Les archives d’État de Florence conservent le contrat très précis qui lie les deux parties. Le tableau doit être livré en 24 mois ou au maximum en 30 mois. En outre, le peintre doit fournir la somme de 150 florins pour la dot de la fille d’un certain Salvestro di Giovanni. Couleurs, or et autres dépenses sont à sa charge. Si ces conditions sont remplies, il recevra 300 florins et le tiers d’un terrain situé dans le val d’Elsa[2]. On ignore les raisons exactes pour lesquelles le tableau n’est pas terminé, mais en 1482, Léonard quitte Florence pour Milan, le laissant inachevé. En 1496, les moines doivent se résoudre à commander une nouvelle Adoration à Filippino Lippi, qui reprend d’ailleurs en partie le mouvement de la composition de Léonard (on peut la voir de nos jours à la galerie des Offices Florence).
Composition
La Vierge est adossée au rocher (et non assise sur un trône comme d’ordinaire[3]). Elle reçoit d’un des mages (inspiré d’une fresque de Gentile da Fabriano, à Santa Trinita de Florence) un présent, sans doute l’encens puisque (selon l’interprétation de Frank Zöllner) Joseph, identifié au personnage accroupi derrière elle, tiendrait dans sa main droite une coupe d’offrande contenant l’autre cadeau : l’or. Les trois mages, Balthasar, Melchior et Gaspar se prosternent devant la Vierge et l’Enfant Jésus. Deux arbres barrent le centre du tableau et délimitent le passage entre le premier plan et le fond où deux éléments ont toujours attiré l’attention : l’escalier et la cavalcade de chevaux. L’escalier a été interprété soit comme une ruine, celle du Palais du Roi David, considéré comme le précurseur du Christ dans l’Ancien Testament, soit au contraire comme un édifice en construction afin d’apercevoir la comète annonçant la Naissance du Christ (à ce moment-là, le tableau ferait coexister deux moments éloignés dans le temps l'un de l'autre).
Analyse
Daniel Arasse voit dans le tableau de Léonard une réponse à L'Adoration des mages de Botticelli où la Vierge est déjà figurée au centre de la composition. Mais Léonard aurait abaissé le groupe de la Vierge et des Rois mages, pour donner un rôle majeur au fond, en particulier à la bataille entre Cavaliers, symbole de la bestializza piazza , « folie très bestiale, qui, dans le combat, assimile l’homme à la bête »[4]. Ce combat a donné lieu à d’autres interprétations : pour Charles Sterling, il évoquerait l’inimité entre les trois mages venus de pays différents. Pour Andrea Natali, il signifierait la défaite de l’ignorance, du mal et de la violence, selon la doctrine augustinienne des moines de San Donato[5].

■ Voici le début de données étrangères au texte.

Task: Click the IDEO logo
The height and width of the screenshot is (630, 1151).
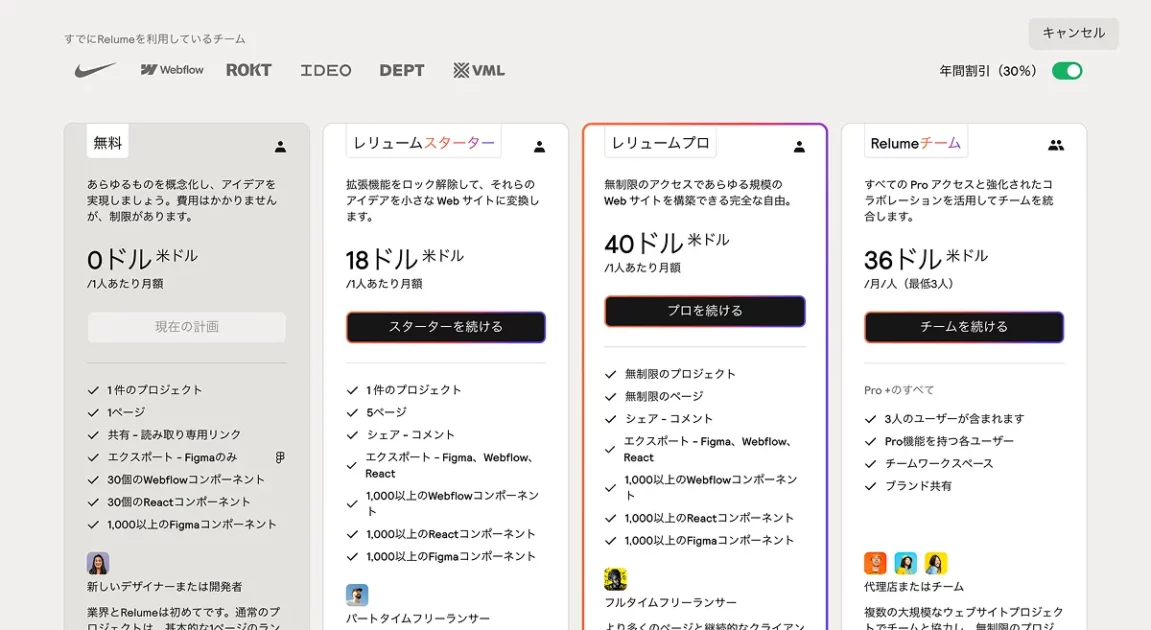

Jusque-là, l’usage était de traiter le sujet en peignant un long cortège qui cheminait jusqu’à l’étable où venait de naître l’Enfant Jésus. Léonard rompt avec ces canons en plaçant son Adoration des mages au milieu d’un théâtre à ciel ouvert, mais où le mouvement de la composition nous ramène toujours vers le centre du tableau, avec la Vierge et les Rois mages. Marcel Brion a décrit le tableau comme « l’apothéose du mouvement »[6].
La force d’expression des personnages est remarquable. Léonard met en application ce qu’il écrivait dans le Trattatto della Pittura qu’il projetait d’écrire : « Les mains et les bras dans toutes les opérations doivent révéler, autant que possible, l’intention du personnage, car l’esprit frappé ainsi d’une affection, recourt à eux pour traduire de ses mains ce qui l’occupe »[7].
Le tableau préfigure des futurs thèmes de Léonard : les chevaux annoncent La Bataille d'Anghiari, la Vierge annonce La Vierge aux rochers, et le personnage levant l’index vers le ciel contre le plus grand des deux arbres (un laurier ?) annonce le Saint Jean-Baptiste et le Bacchus du Louvre.
Dante Alighieri serait reconnaissable parmi les personnages de droite[8]. On[Qui ?] a parfois aussi identifié l'astronome Paolo Toscanelli parmi la foule.
Postérité
Vasari aurait aperçu le tableau chez Amerigo Benci[9] (le Couvent de San Donato, lui, fut détruit en 1529 au moment du siège de Florence par les Impériaux). On le trouve dans la villa médicéenne de Castello avant 1794, date où il rentre définitivement à la galerie des Offices.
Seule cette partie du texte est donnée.